China cracks down on US$7.6 billion Ezubao Ponzi scheme
Stringer Shanghai/Reuters
Chinese police have arrested 21 people connected with an online finance company accused of fleecing US$7.6 billion (NZ$11.6 billion) from investors in one of the world's largest-ever Ponzi schemes.
The enormous size of the Ezubao scam, which stole from more than 900,000 investors nationwide, casts a shadow on China's lucrative but largely unregulated online and peer-to-peer lending industry, part of the country's shadow banking system which has seen a growing number cases of fraud come to light.
The perpetrators literally buried evidence of their wrongdoing. State media reports said police had to use heavy earthmoving equipment to recover thousands of account ledgers and documents buried six metres underground, on the outskirts of Hefei, in eastern Anhui province.
While smaller than the infamous Bernie Madoff scandal in dollar terms, Ezubao has affected more people and was able to accumulate its 50 billion yuan (NZ$11.6 billion) in funds in just 18 months of operation.
The company's 34-year-old founder, Ding Ning, reportedly spent more than 1 billion yuan on lavish gifts, including luxury apartments, cars and a 12 million yuan diamond ring for his wife.
"We cleaned out the Louis Vuitton and Hermes stores across the country," another company executive said in a televised confession aired on state broadcaster CCTV.
Investor fraud has spiked in China over recent years, with low interest rates on savings accounts, a cooling housing market and a volatile stockmarket leaving many looking for alternatives to park their cash. Capital outflows from China were an estimated US$700 billion last year, with wealthy investors seeking to make investments in safe havens like Australia and the United States as China's economy slows.
Ezubao promised annual returns of between 9 per cent and 14.6 per cent. Like other peer-to-peer platforms, it promised higher rates by matching individual investors with other people who needed cash for an investment or business.
But Ezubao was a "complete Ponzi scheme", authorities said. More than 95 per cent of investment products it advertised were fake, with new cash simply used to make interest payments to existing clients.

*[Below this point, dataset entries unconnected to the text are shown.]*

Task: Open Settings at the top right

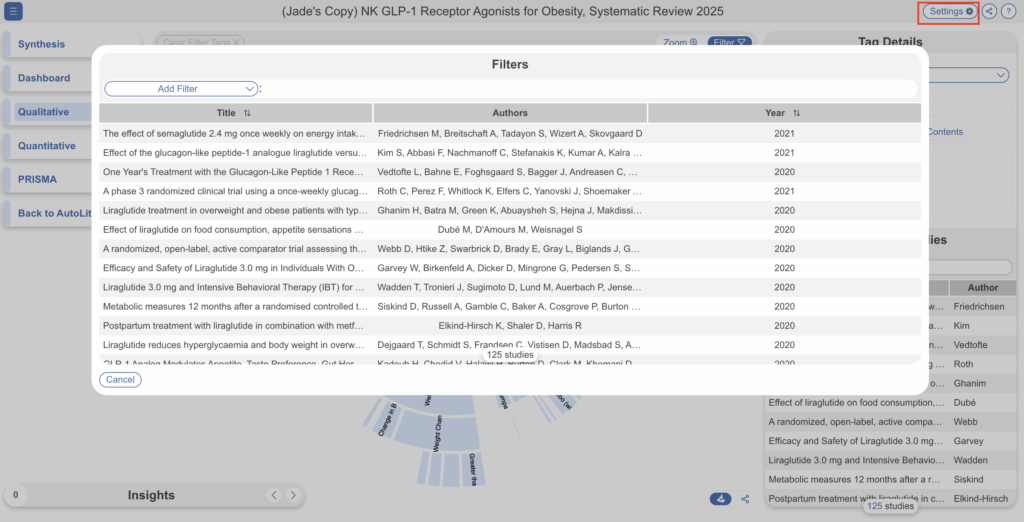Action: point(948,12)
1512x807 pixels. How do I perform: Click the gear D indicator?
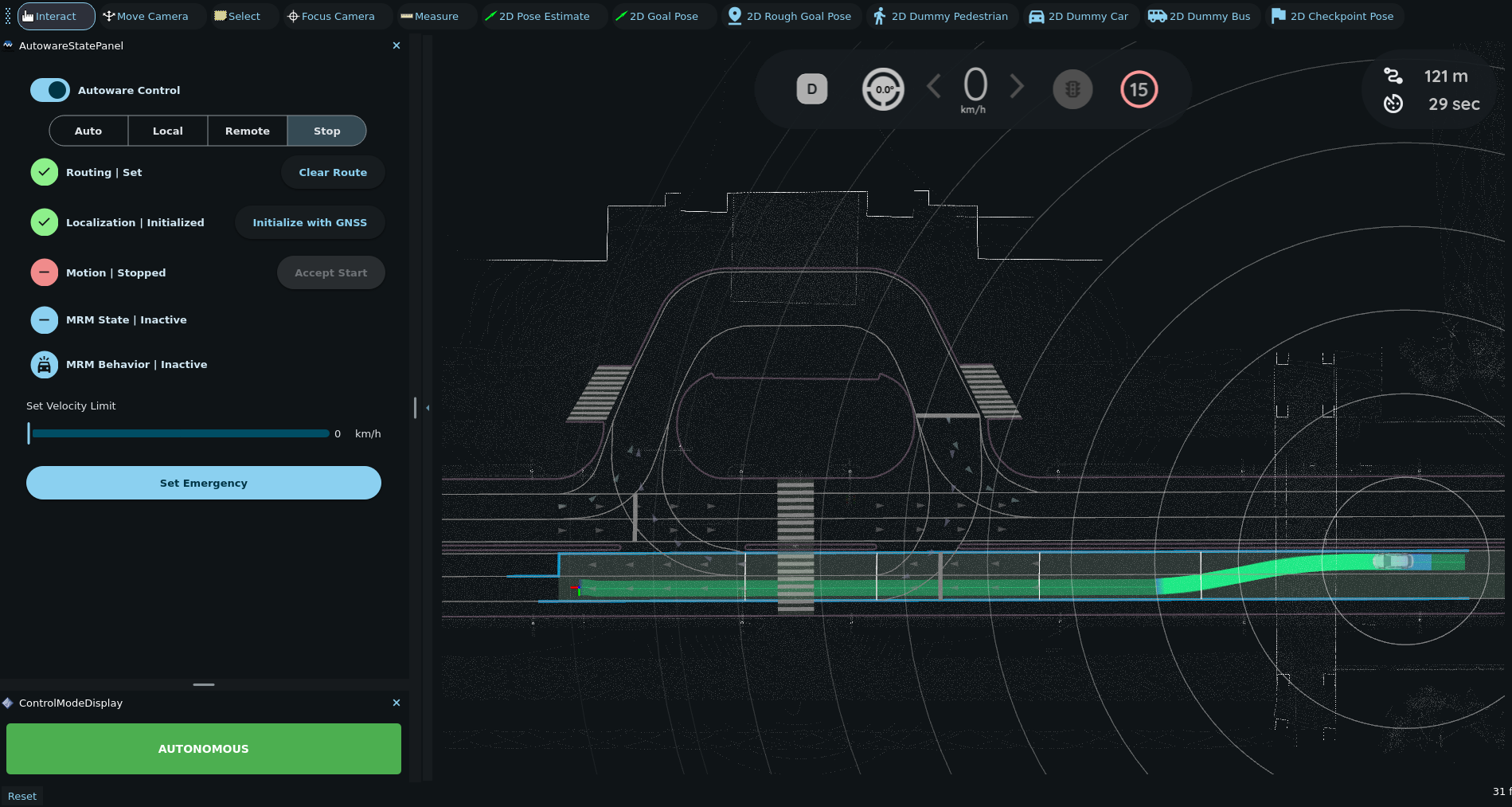(x=811, y=89)
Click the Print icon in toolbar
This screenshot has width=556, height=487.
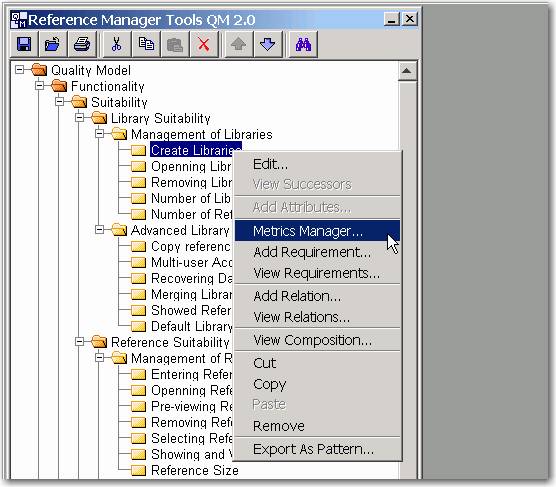coord(82,44)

Already criticised for its management of the economy, stockmarket and its currency, the Chinese government has been under pressure to crackdown on a number of high-profile financial scandals, some which have sparked significant public protests.
Police opened an investigation into Ezubao in December and froze their assets, prompting demonstrations across a number of cities from investors unable to withdraw their funds.
Chinese investors lost some US$23 billion to financial scams last year, including US$6 billion caught up in the collapsed Fanya Metals Exchange which promised zero risk and an annual return of 13 per cent on investments made based on its online rare metals trading platform.